→ Extract:
+ + + + +

Yea problem with that comparison is different time, different capability, different attitudes and dare I say it different culture. Air force, military in general, was in its hay day back in the 70s, 80s, 90s with new equipment, clearer focus, large scale training, trips, ops etc with appropriate pay, benefits and opportunities relevant for the day. I actually look back to how much I started on paywise back then and laugh but then to me that wasn't the biggest draw for joining in the first place so wasn't an issue and in fact I was always joining the army from when I was a kid. Times have definately changed, opportunities are varied, priorities have shifted and interest in the military has definately waned, a sign of the times and not reflection on the service.
The loss of the ACF was a definite blow to air force recruiting, morale and outputs, something I feel it has never fully recovered from and now with the world situation (NZ is not unique in this regard) is actually a fulltimr uphill battle and has been going this way for more than a few years. You have to admit recruiting someone to fly a strike jet is a hell of a lot easier than recruiting for someone to sit in the back of a orion/P8 (I actually doubt most even know there is a team of specialists in the rear of a P8 making the magic happen) as everyone has seen top gun and by default assumes everyone in the air force has to be a pilot never mind the myriad of other trades that actually make the air force happen on a daily basis, I sure didn't and I came from a military background.

+ + + + +

→ Data for review:
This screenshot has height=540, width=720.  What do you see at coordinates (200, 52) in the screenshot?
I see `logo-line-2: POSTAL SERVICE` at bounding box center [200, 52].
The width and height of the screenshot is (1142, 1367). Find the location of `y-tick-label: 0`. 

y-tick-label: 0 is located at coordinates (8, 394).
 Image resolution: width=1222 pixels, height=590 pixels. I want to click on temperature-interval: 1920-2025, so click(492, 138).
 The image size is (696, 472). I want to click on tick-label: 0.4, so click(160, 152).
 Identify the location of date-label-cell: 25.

+ + + + +

→ What you will do:
1. Say whether each statement agrees with the passage on air force recruiting, answering yes or no and quoting the words that decide it. (a) Pay was the main reason the writer joined. (b) The writer presents New Zealand as the only country facing this situation. (c) The writer believes interest in the military has declined.
2. Copy everything in the passage on air force recruiting from "The loss of" down to "a military background.".
Rely only on the passage on air force recruiting.

→ Outputs in order:
1.
(a) No: "that wasn't the biggest draw for joining in the first place"
(b) No: "NZ is not unique in this regard"
(c) Yes: "interest in the military has definately waned"

2.
The loss of the ACF was a definite blow to air force recruiting, morale and outputs, something I feel it has never fully recovered from and now with the world situation (NZ is not unique in this regard) is actually a fulltimr uphill battle and has been going this way for more than a few years. You have to admit recruiting someone to fly a strike jet is a hell of a lot easier than recruiting for someone to sit in the back of a orion/P8 (I actually doubt most even know there is a team of specialists in the rear of a P8 making the magic happen) as everyone has seen top gun and by default assumes everyone in the air force has to be a pilot never mind the myriad of other trades that actually make the air force happen on a daily basis, I sure didn't and I came from a military background.